Goal of the exercise: Show all lines of the entries in which the word "filter" is found.

(Stored records)
+---+

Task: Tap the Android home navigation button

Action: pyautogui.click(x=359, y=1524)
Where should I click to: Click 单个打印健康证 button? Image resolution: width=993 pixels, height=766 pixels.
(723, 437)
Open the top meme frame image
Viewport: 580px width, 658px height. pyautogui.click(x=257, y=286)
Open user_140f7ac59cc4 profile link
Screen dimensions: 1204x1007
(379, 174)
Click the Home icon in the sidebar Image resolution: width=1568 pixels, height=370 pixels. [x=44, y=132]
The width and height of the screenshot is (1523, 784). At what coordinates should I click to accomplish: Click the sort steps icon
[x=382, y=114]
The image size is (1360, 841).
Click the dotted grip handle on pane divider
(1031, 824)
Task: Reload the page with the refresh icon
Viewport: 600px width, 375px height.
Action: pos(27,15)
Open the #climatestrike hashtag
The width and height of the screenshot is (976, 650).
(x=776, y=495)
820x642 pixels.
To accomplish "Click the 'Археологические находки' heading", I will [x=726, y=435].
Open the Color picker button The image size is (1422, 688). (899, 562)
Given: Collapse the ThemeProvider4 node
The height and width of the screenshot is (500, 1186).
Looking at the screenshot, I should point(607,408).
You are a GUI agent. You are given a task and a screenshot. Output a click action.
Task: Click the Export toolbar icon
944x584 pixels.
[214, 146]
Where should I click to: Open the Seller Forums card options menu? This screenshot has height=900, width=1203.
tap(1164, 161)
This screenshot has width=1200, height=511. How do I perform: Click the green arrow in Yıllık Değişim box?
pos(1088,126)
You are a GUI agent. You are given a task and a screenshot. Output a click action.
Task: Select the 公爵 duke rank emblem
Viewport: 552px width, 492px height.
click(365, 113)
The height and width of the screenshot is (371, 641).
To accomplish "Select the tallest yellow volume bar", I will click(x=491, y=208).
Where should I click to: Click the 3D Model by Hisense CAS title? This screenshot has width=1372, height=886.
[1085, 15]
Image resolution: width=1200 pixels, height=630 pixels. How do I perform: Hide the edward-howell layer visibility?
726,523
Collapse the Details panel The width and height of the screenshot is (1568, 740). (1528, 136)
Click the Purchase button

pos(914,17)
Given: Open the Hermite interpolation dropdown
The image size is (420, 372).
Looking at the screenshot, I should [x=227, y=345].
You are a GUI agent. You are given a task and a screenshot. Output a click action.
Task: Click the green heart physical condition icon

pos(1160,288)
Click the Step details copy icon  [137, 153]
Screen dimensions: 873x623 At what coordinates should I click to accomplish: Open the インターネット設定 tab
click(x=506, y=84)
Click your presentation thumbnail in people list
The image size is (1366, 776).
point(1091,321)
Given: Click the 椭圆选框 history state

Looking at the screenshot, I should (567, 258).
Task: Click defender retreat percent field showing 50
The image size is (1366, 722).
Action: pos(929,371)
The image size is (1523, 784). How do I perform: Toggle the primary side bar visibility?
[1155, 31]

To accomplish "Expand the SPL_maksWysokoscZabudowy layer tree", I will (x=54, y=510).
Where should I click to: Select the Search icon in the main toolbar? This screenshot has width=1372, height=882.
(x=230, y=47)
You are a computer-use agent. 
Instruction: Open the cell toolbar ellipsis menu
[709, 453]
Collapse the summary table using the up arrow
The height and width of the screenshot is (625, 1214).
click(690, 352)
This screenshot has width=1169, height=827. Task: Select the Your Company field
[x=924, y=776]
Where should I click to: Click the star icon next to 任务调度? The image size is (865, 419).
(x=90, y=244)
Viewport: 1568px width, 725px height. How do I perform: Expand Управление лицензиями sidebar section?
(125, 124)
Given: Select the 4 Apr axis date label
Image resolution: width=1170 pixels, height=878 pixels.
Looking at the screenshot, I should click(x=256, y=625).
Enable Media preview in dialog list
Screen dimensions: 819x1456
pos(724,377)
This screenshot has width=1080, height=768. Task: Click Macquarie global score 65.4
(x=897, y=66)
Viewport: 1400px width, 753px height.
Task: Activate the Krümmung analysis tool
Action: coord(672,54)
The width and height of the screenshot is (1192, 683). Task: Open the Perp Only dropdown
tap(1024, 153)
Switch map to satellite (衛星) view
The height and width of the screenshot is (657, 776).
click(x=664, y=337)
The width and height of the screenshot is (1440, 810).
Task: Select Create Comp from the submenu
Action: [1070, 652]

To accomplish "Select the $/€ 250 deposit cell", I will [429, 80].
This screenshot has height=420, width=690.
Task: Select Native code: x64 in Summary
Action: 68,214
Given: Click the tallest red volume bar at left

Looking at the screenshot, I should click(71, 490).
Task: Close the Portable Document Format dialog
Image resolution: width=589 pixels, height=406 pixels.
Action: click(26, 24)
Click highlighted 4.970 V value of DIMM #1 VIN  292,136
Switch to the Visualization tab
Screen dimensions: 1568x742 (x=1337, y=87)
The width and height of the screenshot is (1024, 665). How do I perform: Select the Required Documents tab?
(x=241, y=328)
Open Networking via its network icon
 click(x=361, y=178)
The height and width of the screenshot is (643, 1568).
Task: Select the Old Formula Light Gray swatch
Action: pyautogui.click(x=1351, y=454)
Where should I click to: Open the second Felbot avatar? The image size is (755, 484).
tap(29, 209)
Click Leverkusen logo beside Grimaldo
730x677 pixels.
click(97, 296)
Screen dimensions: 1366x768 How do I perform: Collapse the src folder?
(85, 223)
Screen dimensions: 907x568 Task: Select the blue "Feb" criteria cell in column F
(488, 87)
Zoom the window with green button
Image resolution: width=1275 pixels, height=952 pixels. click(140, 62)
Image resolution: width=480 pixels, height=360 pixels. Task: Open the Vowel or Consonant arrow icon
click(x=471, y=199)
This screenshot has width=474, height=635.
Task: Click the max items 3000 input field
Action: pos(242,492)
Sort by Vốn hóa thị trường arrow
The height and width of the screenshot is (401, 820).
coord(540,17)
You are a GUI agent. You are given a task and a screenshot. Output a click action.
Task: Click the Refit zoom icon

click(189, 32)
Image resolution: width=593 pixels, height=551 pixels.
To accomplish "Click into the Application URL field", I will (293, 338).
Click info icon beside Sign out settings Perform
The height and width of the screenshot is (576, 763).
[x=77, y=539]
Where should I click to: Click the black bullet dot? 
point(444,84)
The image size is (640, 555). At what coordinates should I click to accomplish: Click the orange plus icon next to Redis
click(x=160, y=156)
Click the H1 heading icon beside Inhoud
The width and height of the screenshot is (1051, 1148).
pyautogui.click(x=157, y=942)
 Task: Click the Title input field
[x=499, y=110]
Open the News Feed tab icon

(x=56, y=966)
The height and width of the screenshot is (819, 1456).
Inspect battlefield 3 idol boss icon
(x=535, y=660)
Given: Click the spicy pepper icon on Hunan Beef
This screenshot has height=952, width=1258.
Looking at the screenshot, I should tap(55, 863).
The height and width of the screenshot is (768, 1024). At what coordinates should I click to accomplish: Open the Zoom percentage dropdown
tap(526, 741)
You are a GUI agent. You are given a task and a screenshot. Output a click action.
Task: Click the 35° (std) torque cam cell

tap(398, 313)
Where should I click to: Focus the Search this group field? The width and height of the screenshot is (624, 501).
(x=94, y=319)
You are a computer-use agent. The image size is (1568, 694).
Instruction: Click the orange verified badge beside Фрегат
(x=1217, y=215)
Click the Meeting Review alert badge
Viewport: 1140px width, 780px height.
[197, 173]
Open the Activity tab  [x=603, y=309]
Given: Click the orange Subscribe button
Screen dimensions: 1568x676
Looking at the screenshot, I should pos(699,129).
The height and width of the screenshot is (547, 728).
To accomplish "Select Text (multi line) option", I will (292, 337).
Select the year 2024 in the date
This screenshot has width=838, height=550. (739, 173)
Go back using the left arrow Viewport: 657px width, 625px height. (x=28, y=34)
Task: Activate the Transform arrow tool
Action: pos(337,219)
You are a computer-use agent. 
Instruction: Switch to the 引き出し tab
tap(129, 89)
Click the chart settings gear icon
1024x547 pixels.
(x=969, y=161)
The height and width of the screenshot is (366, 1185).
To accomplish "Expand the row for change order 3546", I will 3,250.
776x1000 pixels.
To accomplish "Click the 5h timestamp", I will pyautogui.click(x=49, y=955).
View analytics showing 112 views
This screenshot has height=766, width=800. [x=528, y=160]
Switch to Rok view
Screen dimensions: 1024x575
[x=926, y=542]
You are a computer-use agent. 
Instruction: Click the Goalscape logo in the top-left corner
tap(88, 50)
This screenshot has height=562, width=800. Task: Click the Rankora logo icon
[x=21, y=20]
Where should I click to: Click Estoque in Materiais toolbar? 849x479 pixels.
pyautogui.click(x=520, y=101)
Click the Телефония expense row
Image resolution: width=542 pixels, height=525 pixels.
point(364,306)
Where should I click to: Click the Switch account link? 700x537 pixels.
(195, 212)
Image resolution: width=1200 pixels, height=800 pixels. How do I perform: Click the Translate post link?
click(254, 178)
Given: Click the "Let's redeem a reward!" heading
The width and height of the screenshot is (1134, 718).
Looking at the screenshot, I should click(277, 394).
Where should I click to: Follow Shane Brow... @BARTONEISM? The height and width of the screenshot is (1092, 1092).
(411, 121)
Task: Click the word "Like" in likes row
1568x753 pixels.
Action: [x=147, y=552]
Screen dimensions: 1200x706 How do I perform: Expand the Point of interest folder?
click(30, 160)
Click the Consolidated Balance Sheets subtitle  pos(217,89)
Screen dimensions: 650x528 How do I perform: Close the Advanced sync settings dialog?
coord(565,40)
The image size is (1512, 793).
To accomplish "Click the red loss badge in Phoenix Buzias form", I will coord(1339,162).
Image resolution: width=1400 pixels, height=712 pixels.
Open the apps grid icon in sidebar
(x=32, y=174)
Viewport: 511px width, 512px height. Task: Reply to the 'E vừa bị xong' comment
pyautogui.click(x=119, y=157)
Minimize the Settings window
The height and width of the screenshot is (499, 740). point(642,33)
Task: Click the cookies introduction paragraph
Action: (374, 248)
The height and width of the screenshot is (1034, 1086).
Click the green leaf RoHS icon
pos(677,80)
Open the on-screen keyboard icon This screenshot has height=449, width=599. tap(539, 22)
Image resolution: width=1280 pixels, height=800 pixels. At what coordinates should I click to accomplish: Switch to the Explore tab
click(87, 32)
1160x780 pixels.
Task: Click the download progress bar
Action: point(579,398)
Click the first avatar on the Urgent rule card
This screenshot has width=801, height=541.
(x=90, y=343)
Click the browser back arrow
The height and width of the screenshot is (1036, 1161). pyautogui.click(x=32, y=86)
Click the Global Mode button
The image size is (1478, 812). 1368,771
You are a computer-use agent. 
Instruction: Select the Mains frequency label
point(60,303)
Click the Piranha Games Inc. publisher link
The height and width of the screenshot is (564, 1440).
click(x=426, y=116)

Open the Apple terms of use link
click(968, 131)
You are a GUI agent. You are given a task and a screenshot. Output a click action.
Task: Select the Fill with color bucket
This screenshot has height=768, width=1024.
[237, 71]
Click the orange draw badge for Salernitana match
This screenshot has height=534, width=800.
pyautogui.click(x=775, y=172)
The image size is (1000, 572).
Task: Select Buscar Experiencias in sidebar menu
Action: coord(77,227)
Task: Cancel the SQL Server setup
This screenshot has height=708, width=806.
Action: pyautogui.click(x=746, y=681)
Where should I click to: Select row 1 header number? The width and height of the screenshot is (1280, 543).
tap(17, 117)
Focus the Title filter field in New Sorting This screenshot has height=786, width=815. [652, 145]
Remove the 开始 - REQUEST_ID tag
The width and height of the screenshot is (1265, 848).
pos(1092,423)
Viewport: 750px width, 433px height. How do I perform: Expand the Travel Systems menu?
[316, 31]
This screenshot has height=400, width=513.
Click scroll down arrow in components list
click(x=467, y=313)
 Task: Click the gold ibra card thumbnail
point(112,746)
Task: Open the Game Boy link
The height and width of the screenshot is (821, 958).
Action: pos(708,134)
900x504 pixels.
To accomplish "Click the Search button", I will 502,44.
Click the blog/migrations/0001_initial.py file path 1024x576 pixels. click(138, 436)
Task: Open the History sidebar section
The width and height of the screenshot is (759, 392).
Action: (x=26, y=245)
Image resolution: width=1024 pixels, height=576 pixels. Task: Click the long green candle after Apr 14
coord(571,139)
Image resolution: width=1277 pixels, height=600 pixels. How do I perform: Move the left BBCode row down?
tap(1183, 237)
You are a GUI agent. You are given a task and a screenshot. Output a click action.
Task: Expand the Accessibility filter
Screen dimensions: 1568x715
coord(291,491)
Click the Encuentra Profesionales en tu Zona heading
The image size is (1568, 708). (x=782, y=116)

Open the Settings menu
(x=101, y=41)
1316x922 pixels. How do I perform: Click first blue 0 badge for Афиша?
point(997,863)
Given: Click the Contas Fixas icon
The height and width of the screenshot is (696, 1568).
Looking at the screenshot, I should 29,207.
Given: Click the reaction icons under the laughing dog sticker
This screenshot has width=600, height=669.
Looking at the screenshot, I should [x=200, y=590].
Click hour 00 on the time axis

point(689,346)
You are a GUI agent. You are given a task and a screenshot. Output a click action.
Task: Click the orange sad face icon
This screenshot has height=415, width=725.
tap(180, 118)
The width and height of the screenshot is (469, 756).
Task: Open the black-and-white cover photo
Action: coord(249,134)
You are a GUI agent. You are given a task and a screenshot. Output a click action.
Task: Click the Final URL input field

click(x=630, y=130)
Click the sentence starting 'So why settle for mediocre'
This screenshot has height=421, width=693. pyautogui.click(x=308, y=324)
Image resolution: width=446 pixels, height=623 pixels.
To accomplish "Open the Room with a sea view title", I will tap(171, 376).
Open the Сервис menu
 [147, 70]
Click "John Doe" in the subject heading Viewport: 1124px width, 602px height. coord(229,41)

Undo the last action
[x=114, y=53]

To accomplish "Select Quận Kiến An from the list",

+---+

Exercise output:
Focus the Title filter field in New Sorting This screenshot has height=786, width=815. [652, 145]
Task: Expand the Accessibility filter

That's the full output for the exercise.